── SUPPLIED MATERIAL ──

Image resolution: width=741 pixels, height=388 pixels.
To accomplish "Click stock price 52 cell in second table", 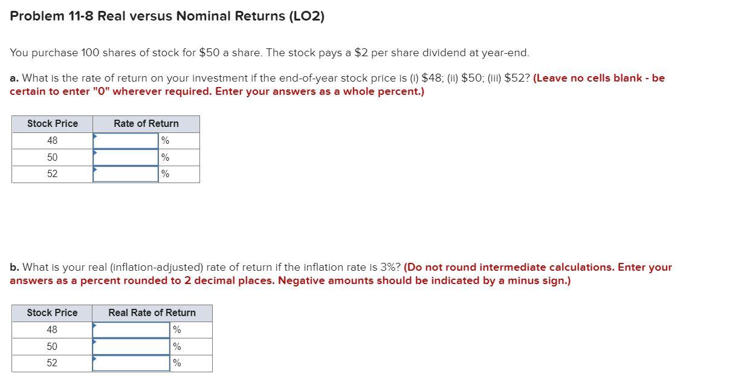I will [x=53, y=363].
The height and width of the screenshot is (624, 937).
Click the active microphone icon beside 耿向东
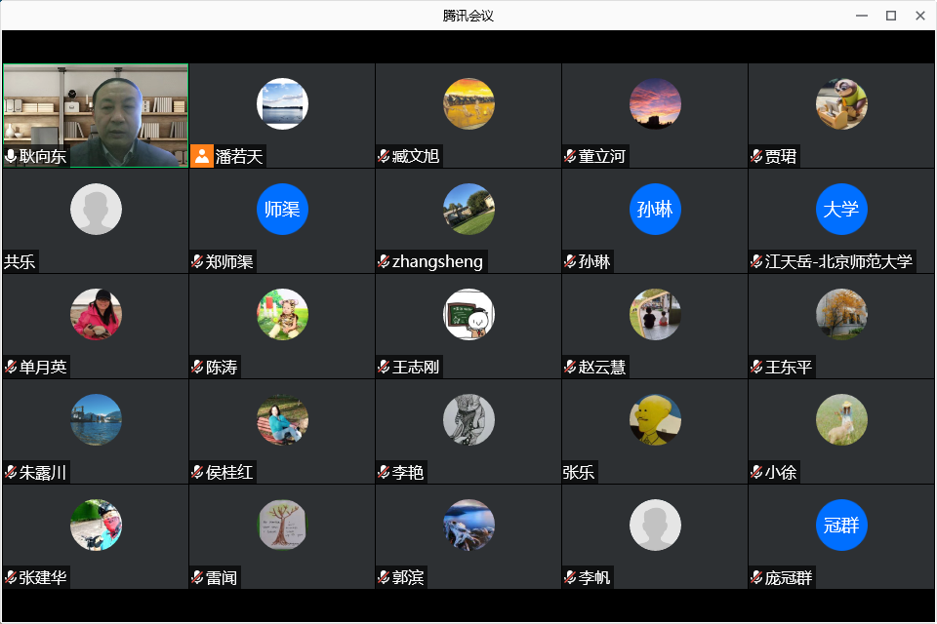(x=11, y=156)
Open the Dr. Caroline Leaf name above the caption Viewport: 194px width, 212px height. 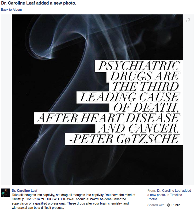pyautogui.click(x=25, y=190)
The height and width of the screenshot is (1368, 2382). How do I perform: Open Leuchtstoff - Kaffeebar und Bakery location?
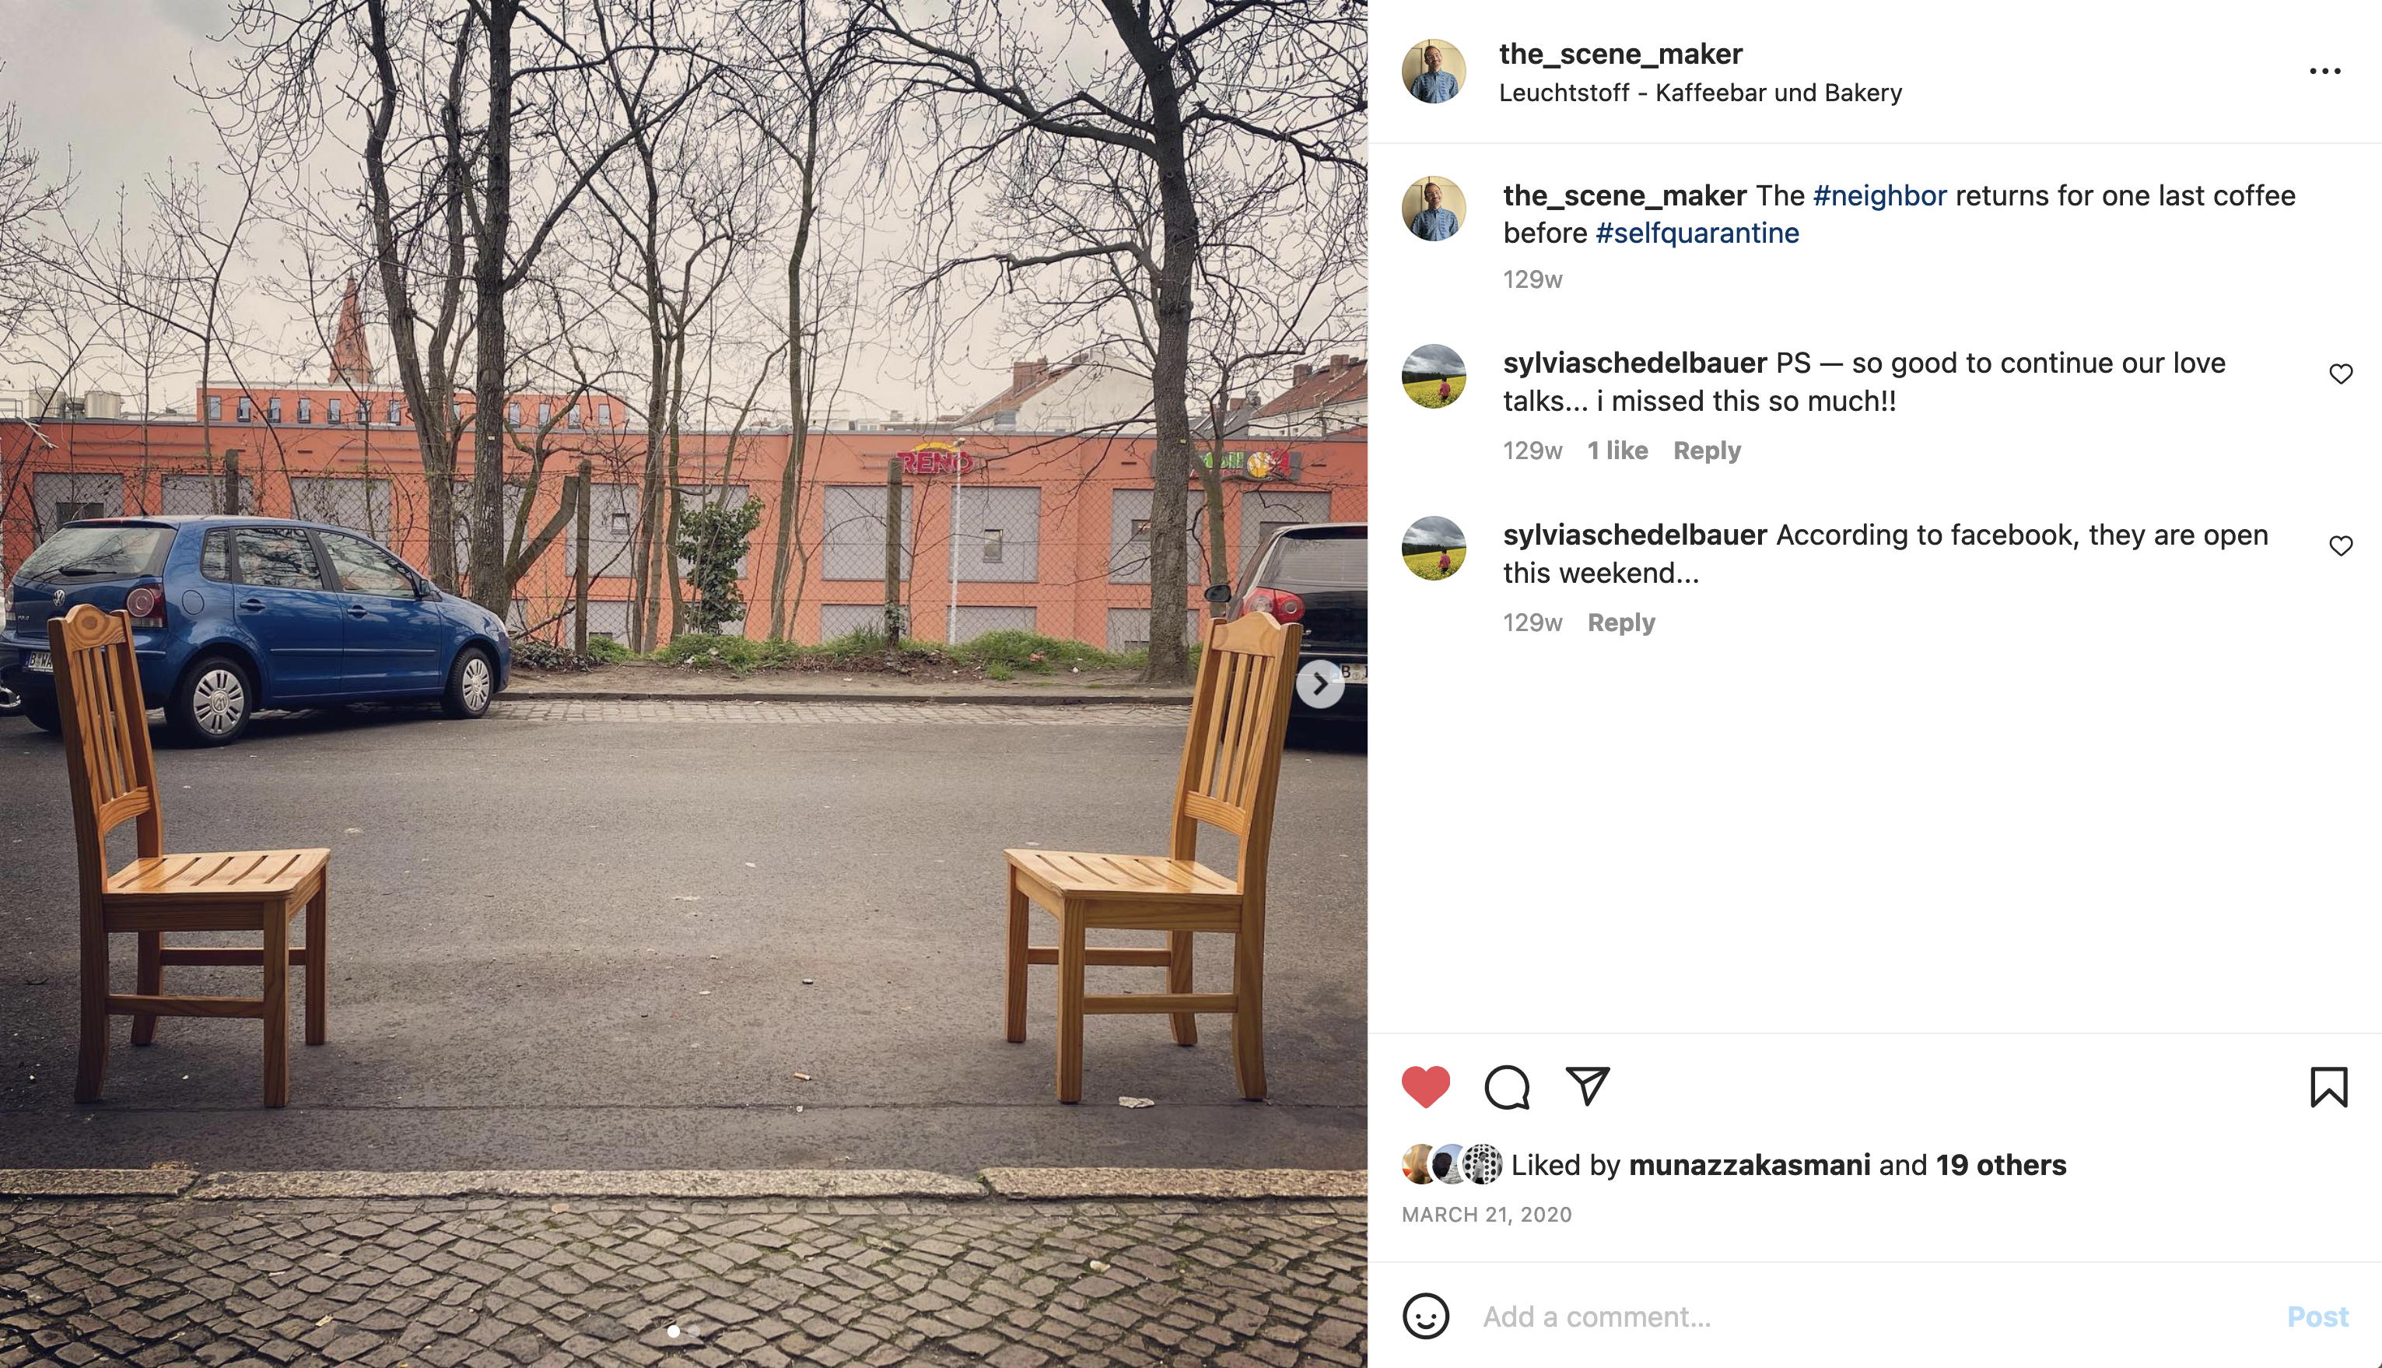click(x=1700, y=93)
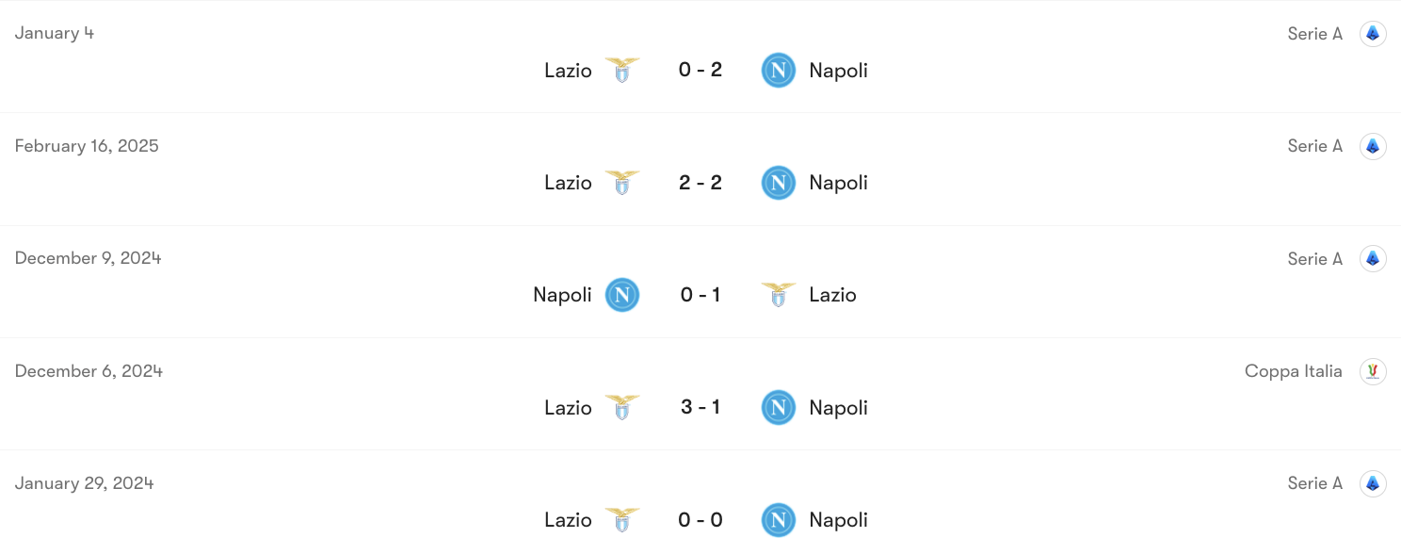Select the December 6, 2024 date text

(88, 370)
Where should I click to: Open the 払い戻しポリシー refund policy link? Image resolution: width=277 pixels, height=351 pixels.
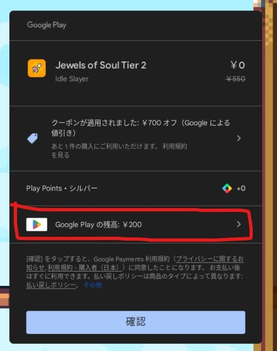(51, 285)
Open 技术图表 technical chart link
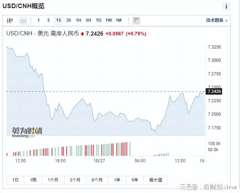Image resolution: width=240 pixels, height=193 pixels. click(217, 20)
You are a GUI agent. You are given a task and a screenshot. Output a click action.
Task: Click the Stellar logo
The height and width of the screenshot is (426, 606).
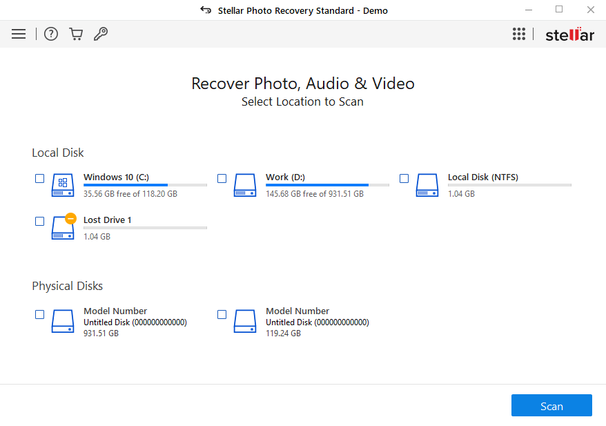569,34
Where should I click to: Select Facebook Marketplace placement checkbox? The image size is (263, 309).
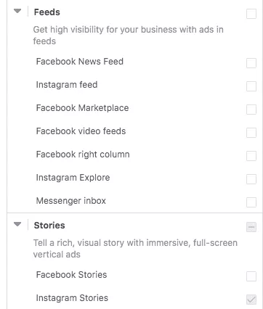(x=251, y=110)
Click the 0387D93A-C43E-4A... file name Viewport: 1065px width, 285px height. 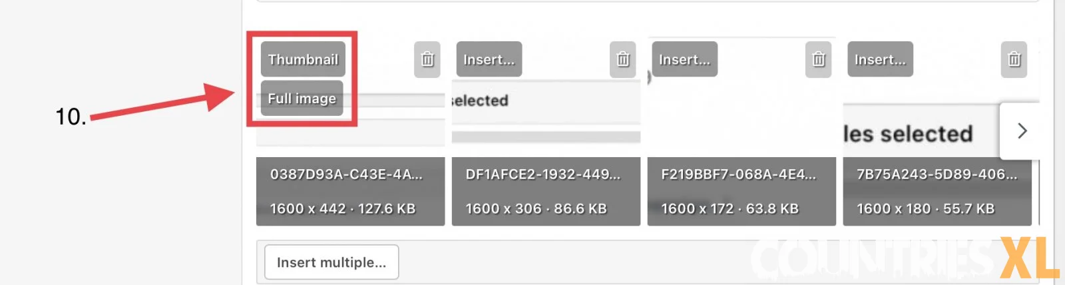[346, 174]
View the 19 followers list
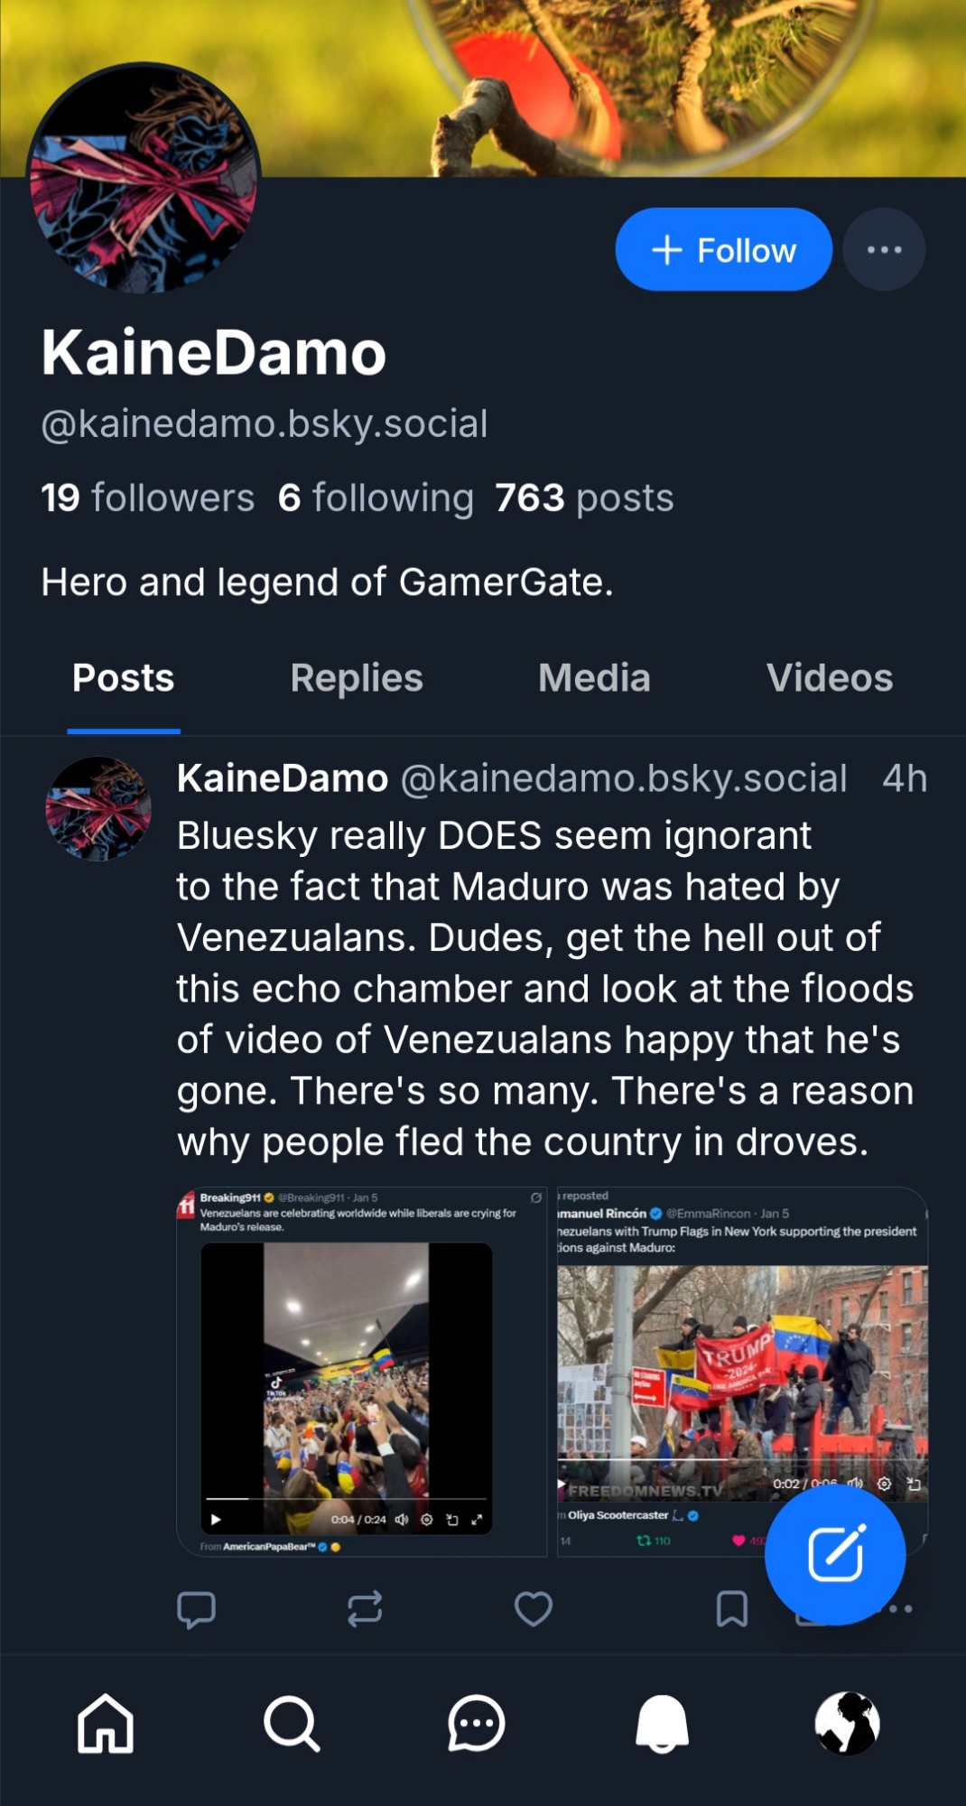This screenshot has width=966, height=1806. [148, 498]
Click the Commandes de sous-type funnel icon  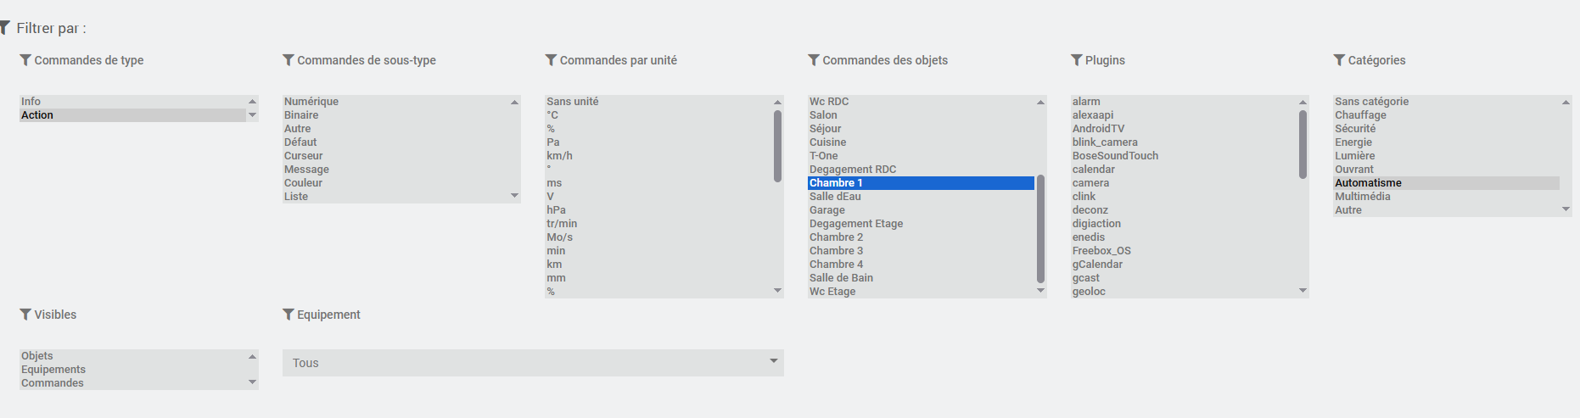click(x=289, y=60)
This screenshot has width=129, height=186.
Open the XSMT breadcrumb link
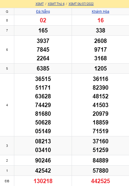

───

- **TASK OBJECTIVE**:
Beginning at the line that contains "This screenshot has width=129, height=186.", transcribe it and every later line through the last line of the data above, exactly, and drop the pictures.

- **YOUR RESPONSE**:
This screenshot has width=129, height=186.
Open the XSMT breadcrumb link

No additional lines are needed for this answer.